Physiologically-based pharmacokinetic modeling of enantioselective hydroxychloroquine kinetics and impact of genetic polymorphisms

Hydroxychloroquine (HCQ) is a chiral drug used to treat malaria and inflammatory diseases, available as a racemic mixture of R– and S–HCQ. This work aimed to build physiologically-based pharmacokinetic (PBPK) models to predict the pharmacokinetics (PK) of R– and S–HCQ and assess the impact of major genetic polymorphisms on PK. Whole-body PBPK models accounting for first-order absorption, Rodgers and Rowland distribution method, and enzyme kinetics data were built for R– and S–HCQ. The models were verified by comparing predicted PK parameters with observed ones, with a mean error within the acceptable range (0.5–2 fold).

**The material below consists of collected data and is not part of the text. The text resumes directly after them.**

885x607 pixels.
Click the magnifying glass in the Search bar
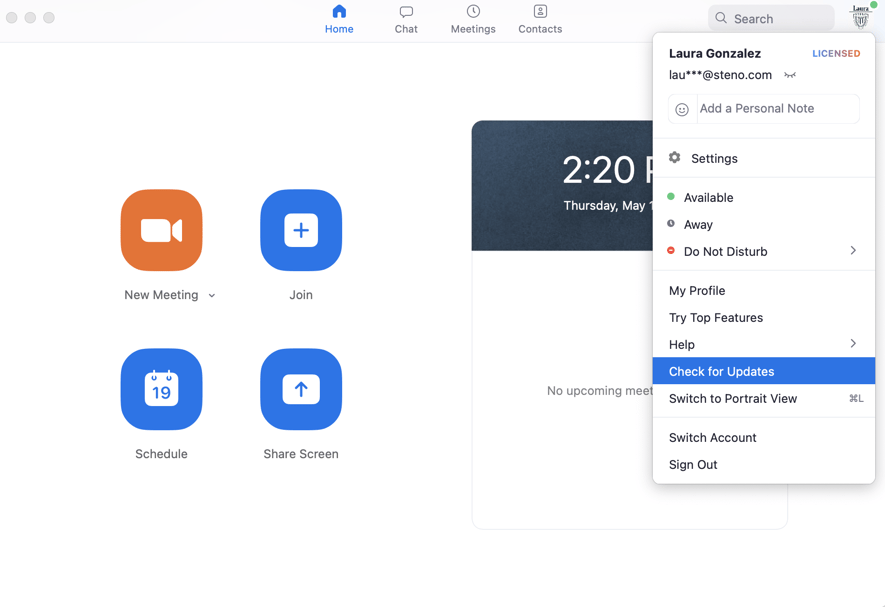click(x=721, y=18)
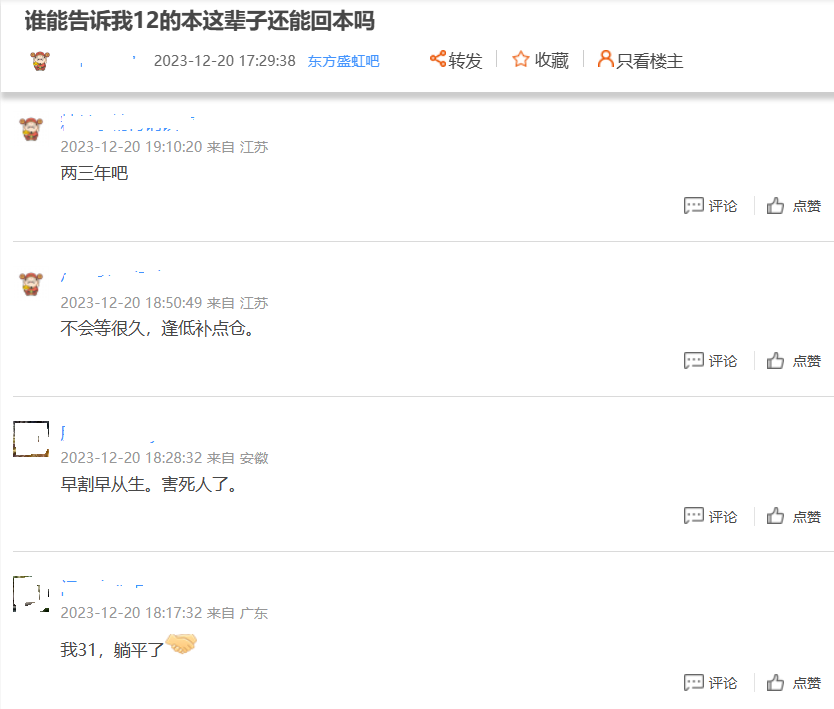
Task: Open avatar of the Anhui commenter
Action: point(31,439)
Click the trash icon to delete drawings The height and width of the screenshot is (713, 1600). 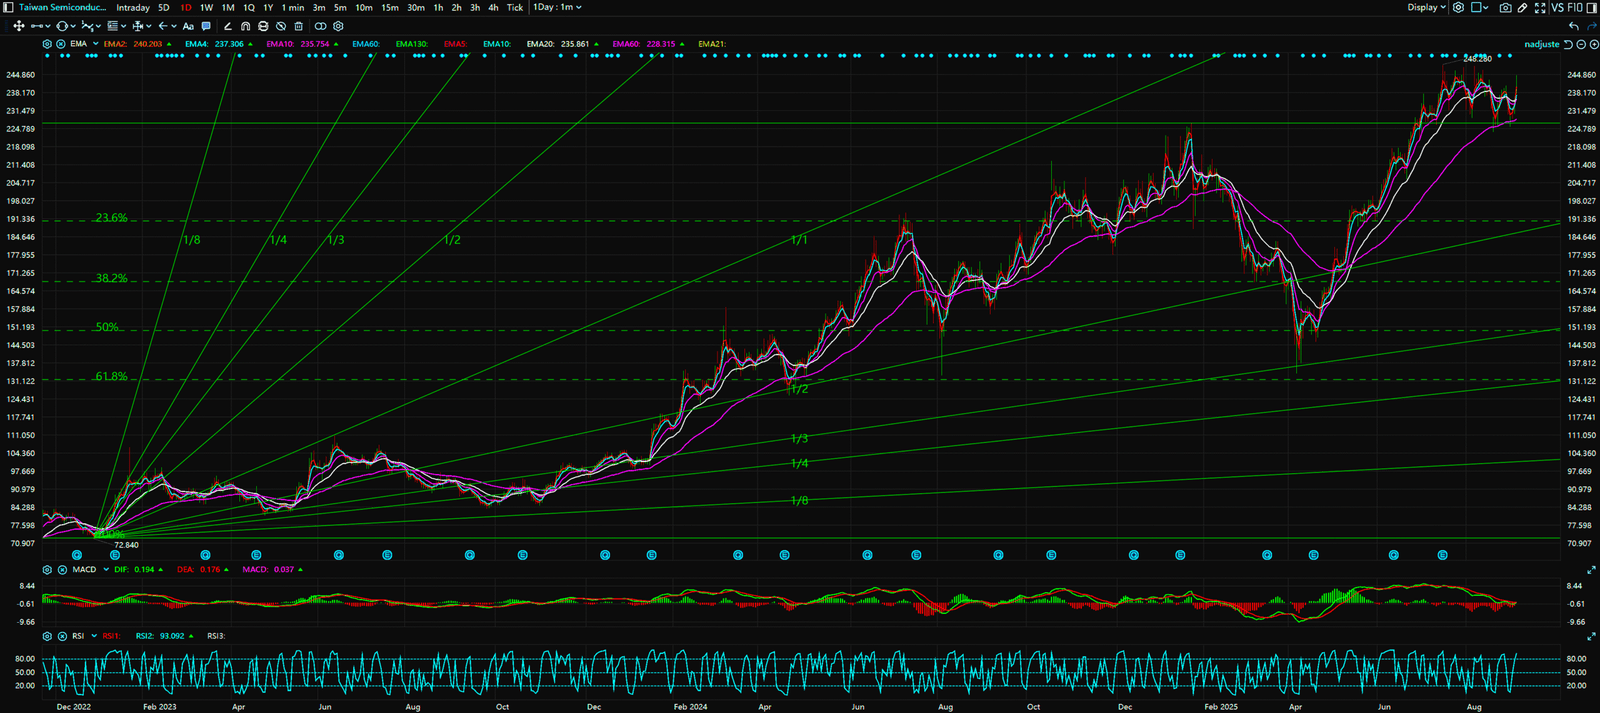coord(298,26)
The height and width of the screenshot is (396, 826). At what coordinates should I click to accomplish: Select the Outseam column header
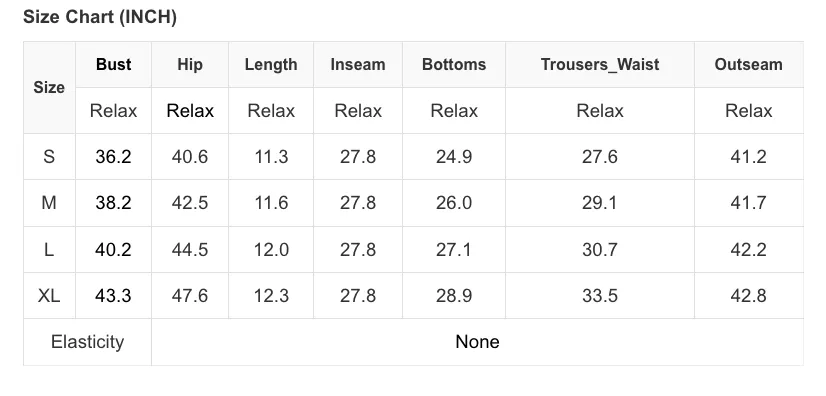click(x=748, y=65)
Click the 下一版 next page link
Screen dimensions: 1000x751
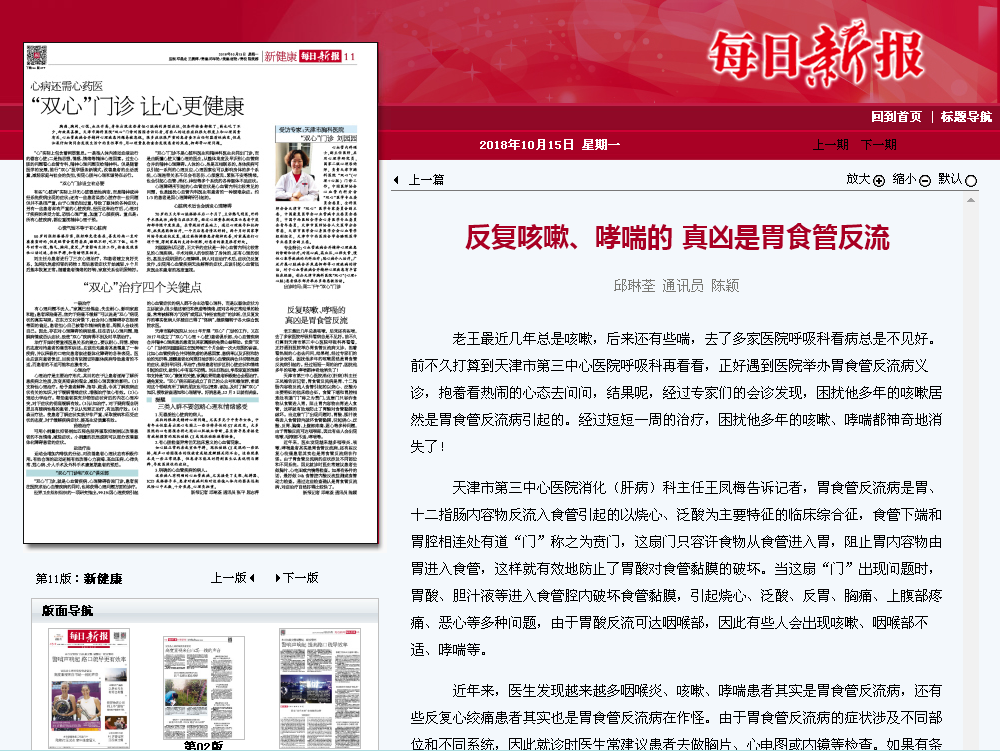(300, 578)
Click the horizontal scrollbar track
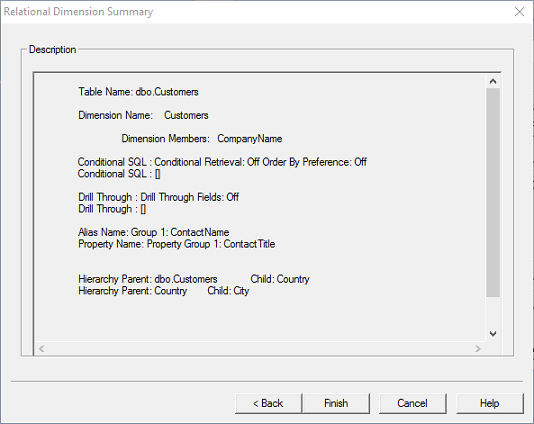 [x=260, y=349]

Simulations covered CYP2D6 normal metabolizer (NM), poor metabolizer (PM), and ultra-rapid metabolizer (UM) phenotypes, as well as CYP2C8 NM and PM phenotypes. The results revealed a 1.1-fold increase in area under the curve blood concentration versus time (AUC) for CYP2D6 PM individuals and a 0.9-fold reduction for UM individuals compared to NM individuals. In addition, simulations with CYP2D6 and CYP2C8 PM phenotype individuals combined with the CYP3A4 inhibitor clarithromycin showed increased AUC for R– and S–HCQ of 2.34 and 2.68, respectively. These PBPK models offer reliable predictions for R– and S–HCQ enantioselective kinetics and shed light on previously unexplored scenarios.